Wisconsin and West Virginia joined New Jersey the last time it unsuccessfully argued against PASPA in 2014 while Mississippi is the only one of the new actors to have previously expressed an interest in legalizing sportsbetting within its borders.

“The concern of “amici states”, the states of West Virginia, Arizona, Louisiana, Mississippi and Wisconsin, is not what Congress regulates but how it does so,” read the motion. “Even where it has Article I authority to act, Congress may not force the states to act as the vehicle for implementing federal policy and thereby shift to the states political accountability for its actions. Such coercion is unconstitutional commandeering.”

New Jersey has been trying to legalize sportsbetting since 2009 with little success and it is still highly unlikely that the United States Supreme Court will ever hear its action as the nine-member body routinely attends to only about 1% of the up to 8,000 cases that annually petition for a hearing.

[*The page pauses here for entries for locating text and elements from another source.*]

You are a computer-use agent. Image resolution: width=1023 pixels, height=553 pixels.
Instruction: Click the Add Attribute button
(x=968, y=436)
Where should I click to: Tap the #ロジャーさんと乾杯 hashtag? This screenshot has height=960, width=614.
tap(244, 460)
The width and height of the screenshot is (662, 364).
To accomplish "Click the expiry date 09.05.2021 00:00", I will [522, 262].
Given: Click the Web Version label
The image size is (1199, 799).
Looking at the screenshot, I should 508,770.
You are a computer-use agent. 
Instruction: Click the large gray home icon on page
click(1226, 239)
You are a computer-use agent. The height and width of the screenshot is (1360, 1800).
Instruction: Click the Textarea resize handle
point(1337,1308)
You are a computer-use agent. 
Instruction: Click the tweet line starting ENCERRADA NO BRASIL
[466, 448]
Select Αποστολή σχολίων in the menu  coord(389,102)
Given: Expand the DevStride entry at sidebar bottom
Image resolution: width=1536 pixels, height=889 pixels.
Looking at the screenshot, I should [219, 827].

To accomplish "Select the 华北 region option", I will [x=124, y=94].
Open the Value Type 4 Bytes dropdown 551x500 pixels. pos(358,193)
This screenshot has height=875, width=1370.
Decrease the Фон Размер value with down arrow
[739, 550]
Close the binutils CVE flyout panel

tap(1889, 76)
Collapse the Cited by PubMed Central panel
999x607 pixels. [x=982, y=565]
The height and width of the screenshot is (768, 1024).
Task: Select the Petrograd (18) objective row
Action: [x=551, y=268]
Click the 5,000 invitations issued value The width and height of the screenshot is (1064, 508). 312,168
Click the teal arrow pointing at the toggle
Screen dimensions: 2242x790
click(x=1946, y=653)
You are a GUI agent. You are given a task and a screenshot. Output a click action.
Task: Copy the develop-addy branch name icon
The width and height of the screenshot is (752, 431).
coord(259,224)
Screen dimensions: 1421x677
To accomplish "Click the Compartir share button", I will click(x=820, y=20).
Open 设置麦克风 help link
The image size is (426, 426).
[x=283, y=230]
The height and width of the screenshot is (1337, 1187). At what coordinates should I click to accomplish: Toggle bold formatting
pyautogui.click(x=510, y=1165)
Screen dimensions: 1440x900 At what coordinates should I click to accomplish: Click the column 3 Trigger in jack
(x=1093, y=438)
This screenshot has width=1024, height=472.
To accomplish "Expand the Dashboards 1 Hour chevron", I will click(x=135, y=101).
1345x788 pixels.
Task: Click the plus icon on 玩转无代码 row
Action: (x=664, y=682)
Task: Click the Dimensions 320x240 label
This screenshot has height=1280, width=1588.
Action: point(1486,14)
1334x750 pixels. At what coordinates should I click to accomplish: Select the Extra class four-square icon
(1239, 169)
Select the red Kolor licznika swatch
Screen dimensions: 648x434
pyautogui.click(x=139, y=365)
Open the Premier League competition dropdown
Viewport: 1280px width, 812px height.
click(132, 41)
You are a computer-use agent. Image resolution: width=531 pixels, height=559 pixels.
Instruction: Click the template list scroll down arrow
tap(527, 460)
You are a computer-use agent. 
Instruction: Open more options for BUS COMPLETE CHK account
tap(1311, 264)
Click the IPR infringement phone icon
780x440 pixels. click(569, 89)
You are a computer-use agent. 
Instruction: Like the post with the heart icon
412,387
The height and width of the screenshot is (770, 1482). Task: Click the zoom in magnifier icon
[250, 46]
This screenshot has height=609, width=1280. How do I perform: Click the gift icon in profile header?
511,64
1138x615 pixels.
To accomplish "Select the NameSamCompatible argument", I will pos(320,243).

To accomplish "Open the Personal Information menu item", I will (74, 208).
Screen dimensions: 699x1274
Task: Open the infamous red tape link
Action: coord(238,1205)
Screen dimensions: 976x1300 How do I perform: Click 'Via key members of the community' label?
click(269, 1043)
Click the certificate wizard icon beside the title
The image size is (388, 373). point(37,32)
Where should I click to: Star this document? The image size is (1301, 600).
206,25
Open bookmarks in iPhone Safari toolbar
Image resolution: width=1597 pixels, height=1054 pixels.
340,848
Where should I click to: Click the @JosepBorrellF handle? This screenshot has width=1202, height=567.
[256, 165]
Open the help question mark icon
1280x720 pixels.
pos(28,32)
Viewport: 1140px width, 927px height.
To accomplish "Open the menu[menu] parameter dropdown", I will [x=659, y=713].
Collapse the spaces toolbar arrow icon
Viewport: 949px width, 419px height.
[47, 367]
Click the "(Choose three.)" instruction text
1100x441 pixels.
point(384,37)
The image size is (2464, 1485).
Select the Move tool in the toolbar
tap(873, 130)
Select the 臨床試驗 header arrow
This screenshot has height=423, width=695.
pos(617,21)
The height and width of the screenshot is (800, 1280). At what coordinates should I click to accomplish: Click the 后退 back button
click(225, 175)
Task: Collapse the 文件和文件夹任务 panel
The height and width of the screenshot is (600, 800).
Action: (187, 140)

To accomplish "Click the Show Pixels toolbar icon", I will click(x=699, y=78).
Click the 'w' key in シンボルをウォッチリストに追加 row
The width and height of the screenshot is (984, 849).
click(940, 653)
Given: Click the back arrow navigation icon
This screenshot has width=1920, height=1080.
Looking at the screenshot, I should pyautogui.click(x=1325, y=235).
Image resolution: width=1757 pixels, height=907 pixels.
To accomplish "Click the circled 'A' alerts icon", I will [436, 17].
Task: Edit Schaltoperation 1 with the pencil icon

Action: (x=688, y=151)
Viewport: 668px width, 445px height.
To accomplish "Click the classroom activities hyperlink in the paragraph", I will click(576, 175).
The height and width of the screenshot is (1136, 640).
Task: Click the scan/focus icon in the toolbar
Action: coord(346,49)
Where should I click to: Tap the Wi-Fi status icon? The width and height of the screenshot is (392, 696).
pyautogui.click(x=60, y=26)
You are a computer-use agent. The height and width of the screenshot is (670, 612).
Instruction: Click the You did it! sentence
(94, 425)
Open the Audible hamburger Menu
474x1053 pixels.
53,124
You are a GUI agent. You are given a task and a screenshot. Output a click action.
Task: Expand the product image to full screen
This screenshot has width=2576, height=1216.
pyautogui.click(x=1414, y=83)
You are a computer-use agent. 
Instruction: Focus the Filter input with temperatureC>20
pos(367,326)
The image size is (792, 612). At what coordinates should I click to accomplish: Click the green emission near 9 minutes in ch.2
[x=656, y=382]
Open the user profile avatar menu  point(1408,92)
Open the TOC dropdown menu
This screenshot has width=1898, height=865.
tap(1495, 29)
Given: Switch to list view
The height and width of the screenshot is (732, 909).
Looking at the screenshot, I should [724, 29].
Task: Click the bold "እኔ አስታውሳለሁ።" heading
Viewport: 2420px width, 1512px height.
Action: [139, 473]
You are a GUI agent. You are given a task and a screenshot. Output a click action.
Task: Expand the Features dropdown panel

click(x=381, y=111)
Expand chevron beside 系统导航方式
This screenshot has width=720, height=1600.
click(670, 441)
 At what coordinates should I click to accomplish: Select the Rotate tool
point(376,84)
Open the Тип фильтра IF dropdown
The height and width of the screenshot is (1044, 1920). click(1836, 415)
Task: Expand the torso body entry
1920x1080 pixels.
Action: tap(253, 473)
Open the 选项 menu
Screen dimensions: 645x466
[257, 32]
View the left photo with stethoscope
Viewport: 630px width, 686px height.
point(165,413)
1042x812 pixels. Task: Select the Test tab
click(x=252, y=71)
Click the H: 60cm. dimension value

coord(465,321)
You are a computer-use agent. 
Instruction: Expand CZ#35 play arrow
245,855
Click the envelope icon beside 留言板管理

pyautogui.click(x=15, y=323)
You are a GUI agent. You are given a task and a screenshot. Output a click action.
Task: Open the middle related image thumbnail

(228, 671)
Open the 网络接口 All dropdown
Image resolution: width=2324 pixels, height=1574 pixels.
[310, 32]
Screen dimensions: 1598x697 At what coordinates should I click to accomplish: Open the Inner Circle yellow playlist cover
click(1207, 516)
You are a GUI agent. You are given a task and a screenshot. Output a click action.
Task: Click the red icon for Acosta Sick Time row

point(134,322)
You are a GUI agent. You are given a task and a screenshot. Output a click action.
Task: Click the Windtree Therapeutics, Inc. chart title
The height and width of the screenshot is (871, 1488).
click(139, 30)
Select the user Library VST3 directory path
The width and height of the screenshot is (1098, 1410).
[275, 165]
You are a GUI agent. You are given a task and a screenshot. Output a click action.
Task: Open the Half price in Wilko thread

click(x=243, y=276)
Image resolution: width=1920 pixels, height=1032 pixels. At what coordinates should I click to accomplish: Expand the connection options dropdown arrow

“Winning this fight for legal sportsbetting means hundreds of millions dollars in economic activity and saving thousands of jobs for New Jersey,” Lesniak told ESPN last month. “I will fight the NFL all the way to the United States Supreme Court. And I am.”

New Jersey governor Chris Christie, who is heading the transition team for President-Elect Donald Trump, has previously blamed his state’s setback before the United States Court Of Appeals For The Third Circuit on the desire of outgoing President Barack Obama and appellate court judges to take away the rights of the states.

“With the National Football League, Major League Baseball, the National Basketball Association, the National Hockey League [and] the National Collegiate Athletic Association, they’re all making money off fantasy sports [and] they’re investing in it,” Christie told local radio broadcaster WFAN in August. “They go to court and they try to stop us in New Jersey from legalizing what is happening every Sunday, illegal bookmakers in the mafia. They’d rather have them do it. They think that having mafia people and illegal betting is somehow safer than having legalized betting for the integrity of the game. It’s insane.”